The $10 million project features a radiation treatment that health officials say will allow them to better help cancer patients. AU is one of only three facilities in Georgia with radiation machines that can zero in on moving tumors.
That’s important here, where we’ve seen some of the deadliest cancers – like breast, colon, prostate and lung cancer – at higher rates than the rest of the country.
In addition to the new treatment equipment, the expanded radiation therapy building at AU Medical Center will have an anesthesia room, more natural light, new equipment for procedure rooms and more.
The new treatment equipment will now offer radiation to cancer patients in a new and more precise way that’s a lot less painful than what Trish Patrick experienced.
In December of last year, she found out she had stage one HER2-positive breast cancer.
“I was just extremely blessed that they, Dr. Arnold and Dr. Lee, found the tumor so early because it was stage one. I went through six rounds of chemo beginning in March,” Patrick said.
Radiation followed in August, but Patrick says it was a painful experience.
“The only side effect that I had from radiation was because the last four treatments, they had to get so close to my breast, that it left, like a really bad sunburn,” she said.
But the outdated machines made it worse
“One of the frustrating things for me with radiation was because the radiation machines were a little older than probably what is desired. They would call me and have to reschedule my appointment because the machine was down,” she said.6:02>
But with a state grant of $10 million, Dr. John Barrett with AU Health says the Georgia Cancer Center was able to use that money to purchase the Radixact system.
“The equipment allows us to really expand the capabilities of the radiation center,” Barrett said.>
It’s a non-invasive treatment showing images of where the moving tumor is, and it uses technology to limit the amount of healthy tissue being exposed to a high dose of radiation.

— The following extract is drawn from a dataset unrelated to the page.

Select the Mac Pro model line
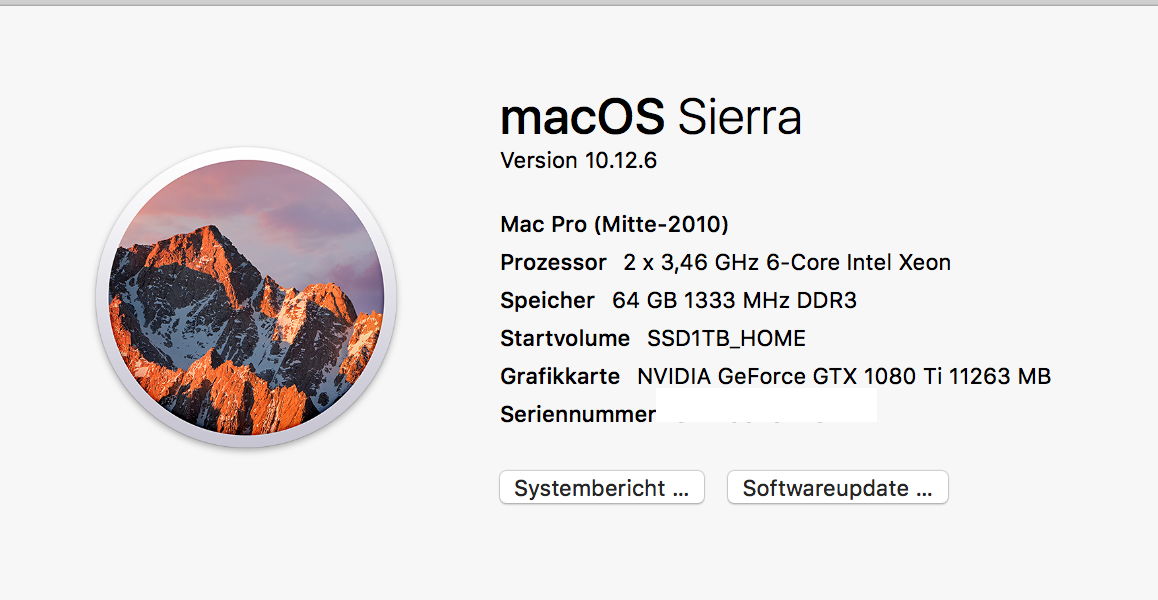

Patrick says it’s not just a relief for the patients but for the employees, as well.
“Just having to navigate that, I know this will be a huge burden lifted off of the staff there, as far as the patients go and know that the technology is going to be a lot better with the new machine,” she said. “And maybe those patients now will not have to experience the severe burning that I had, like that sunburn.”